StarGames Poker

Zwar bietet StarGames schon seit 2005 sein Spieleprogramm online an, aber insbesondere erfreut sich der Online Pokerraum des Online Casinos sehr großer Beliebtheit. Das liegt nicht nur an dem reichhaltigen Poker-Angebot, sondern auch am Spieler-Traffic sowie an den zahlreichen Möglichkeiten, an Pokerturnieren teilzunehmen. Im Poker-Portfolio befindet sich die klassische und überaus beliebte Variante Texas Hold`em, 5 Card Draw und Omaha.

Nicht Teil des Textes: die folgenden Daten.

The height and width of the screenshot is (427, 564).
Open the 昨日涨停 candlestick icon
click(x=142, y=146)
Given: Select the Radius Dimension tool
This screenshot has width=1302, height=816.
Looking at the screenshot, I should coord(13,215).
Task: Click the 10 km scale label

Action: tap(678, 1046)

Ziel des Poker-Spiels ist immer, die beste Kartenkombination unter den Gegnern zu erzielen und den Pot zu gewinnen. Das Spiel besteht aus mehreren Runden und die Spieler können setzen, passen, mitgehen oder auch eine Einsatzverdoppelung vornehmen. Mitten auf dem Poker-Spielfeld werden dann nach und nach die Gemeinschaftskarten aufgedeckt. Dann muss der Spieler mit den bereits aufgedeckten Karten und seinen Karten die beste Kombination erzielen. An einem der rund 100 zur Verfügung stehenden Pokertische im StarGames Online Casino können bis zu 10 Spieler Platz nehmen.

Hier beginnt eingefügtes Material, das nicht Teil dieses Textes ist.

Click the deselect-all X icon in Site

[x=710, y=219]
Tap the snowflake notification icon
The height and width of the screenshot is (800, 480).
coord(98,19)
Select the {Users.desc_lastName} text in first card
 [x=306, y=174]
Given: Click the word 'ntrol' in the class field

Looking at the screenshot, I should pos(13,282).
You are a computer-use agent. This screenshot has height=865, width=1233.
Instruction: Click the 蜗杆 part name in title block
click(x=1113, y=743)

Anfänger des spannenden Pokerspiels haben die Möglichkeit, die Pokerschule zu „besuchen“ und sich über das Ranking der Poker-Hände informieren, die für sie zum Gewinnen von Wichtigkeit sind. Auch über Tipps und Tricks sowie Strategien können sich die Kunden im StarGames Casino informieren:

  • Was sind gute Handkarten?
  • Vor- und Nachteile der Sitz-Position am Poker-Tisch
  • Wann soll der Einsatz erhöht werden?
  • Wann ist es ratsam zu passen?

Die Grundlage für den Pokerspaß bei StarGames stellt der Softwarehersteller Greentube mit seiner web-basierenden, einfach zu bedienenden und übersichtlichen Software. Anders als in anderen Pokerräumen ist die Tischauswahl im StarGames Casino. Denn zusätzlich zu den normalen Tischen, kann jeder Spieler seinen eigenen Pokertisch eröffnen, indem er das Limit und die Spieleranzahl festlegt.

Bluffen

Egal, welche Variante beim Poker auch gespielt wird – geblufft wird immer, denn so lässt sich Geld mit schlechten Händen verdienen. Um erfolgreich zu bluffen sollte man allerdings wissen, wann es Sinn macht und wann es keinen Sinn macht.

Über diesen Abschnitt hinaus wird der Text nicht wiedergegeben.